Fremont: The Center for Indic Studies at University of Massachusetts Dartmouth held an international conference “Science, Vedanta and Foundations of Physics on 6 and 7 July 2011. This conference was dedicated to examining the foundations of physics, especially quantum mechanics from the perspective of Vedantic philosophy and metaphysics.

Several scholars several universities and centers including UMass Dartmouth, Harvard, Jawaharlal Nehru University (India), Universities of Florida, Montana attended the conference. Psychologist Dr. Jerry Solfvin of the Center for Indic Studies pointed out the centrality of Non- Duality in Vedanta and its realization through subjective exercises. Philosopher Dr. R.P. Singh gave a survey of Western approaches to knowledge and reality from classical Greece to Hegel and Nietzsche, comparing and contrasting with the Vedantic approach. Molecular biologists, Dr. Neeraja Venkateshwaran presented the cause and effect concept of reality, and how body, mind, and intellect approach helps explain the universal principles.

Dr. Vinod Deshmukh, neurophysiologist from the University of Florida presented some recent findings relating to energy distribution in neurophysics and the approach to the problem in Vedanta. Dr. Diana Lurie of the University of Montana presented results showing that combining the Vedic approach (based on Ayurveda) with modern biomedicine can significantly enhance the treatment of neurodegenerative disorders, particularly in elderly patients. Dr. Girish Nath Jha of the Jawaharlal NehruUniversity in New Delhi presented results showing the usefulness of the classical Vedantic grammar of Panini in designing machine translation and other information systems on the computer.

Educationist Pandit Ramadheen Ramsamooj demonstrated the use of ideas from modern set theory in teaching important concepts from the famous philosophic work, the Bhagavadgita. Panelists of the Science and Vedanta Symposium, (L to R) Vinod Deshmukh, NS Rajaram, Anita Goel, and Bal Ram Singh Mathematician Dr. N.S. Rajaram of the Center for Indic Studies pointed out that theoretical results like Bell’s theorem as well as experimental verifications suggest that quantum phenomena take place in a domain that cannot be described by space-time geometry.

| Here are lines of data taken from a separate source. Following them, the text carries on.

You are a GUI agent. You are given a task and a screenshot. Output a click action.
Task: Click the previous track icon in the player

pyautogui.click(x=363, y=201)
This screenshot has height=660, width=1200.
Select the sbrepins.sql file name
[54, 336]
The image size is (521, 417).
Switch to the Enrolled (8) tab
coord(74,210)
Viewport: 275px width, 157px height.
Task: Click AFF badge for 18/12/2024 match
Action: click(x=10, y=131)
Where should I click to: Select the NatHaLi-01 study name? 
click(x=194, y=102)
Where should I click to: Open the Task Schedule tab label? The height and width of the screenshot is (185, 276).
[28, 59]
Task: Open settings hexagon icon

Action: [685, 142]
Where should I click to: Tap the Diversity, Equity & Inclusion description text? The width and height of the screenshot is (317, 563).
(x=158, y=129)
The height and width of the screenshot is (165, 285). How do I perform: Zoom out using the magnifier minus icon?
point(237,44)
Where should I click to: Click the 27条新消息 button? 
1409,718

He suggested that the idea of ‘orders of reality’ propounded by Madhva of the Dualist Vedanta school combined with the notion of ‘reality as process’ of Alfred North Whitehead and Patanjali (of Yoga-sutra fame) can shed light on the nature of reality in the quantum world. Dr. Sukalyan Sengupta of UMass Dartmouth gave a comparison of the nature of time as perceived in Vedanta and in modern physics. Physicist and biomedical scientist Dr. Anita Goel of Harvard presented results showing how biological models may be relevant in the study of quantum effects in single molecule systems.

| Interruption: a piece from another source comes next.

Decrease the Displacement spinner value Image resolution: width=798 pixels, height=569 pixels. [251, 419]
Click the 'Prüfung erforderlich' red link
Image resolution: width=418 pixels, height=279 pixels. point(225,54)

Physicist and cosmologist Dr. John Hagelin, formerly of Harvard, presently head of research at Maharishi University suggested that personal experience gained through meditation was essential for a unified understanding of diverse phenomena in quantum physics and cosmology. Dr. Venkat Kodumudi, a biochemist, explained composition of matter and the guiding force in non-dual existence by using the idea of twenty four factors that constitute the universe. Biophysical chemist and Yoga scholar Dr. Balram Singh, Director of the Center for Indic Studies, drew comparisons between the Indian Vaisheshika school of Vedanta and modern chemico-physics.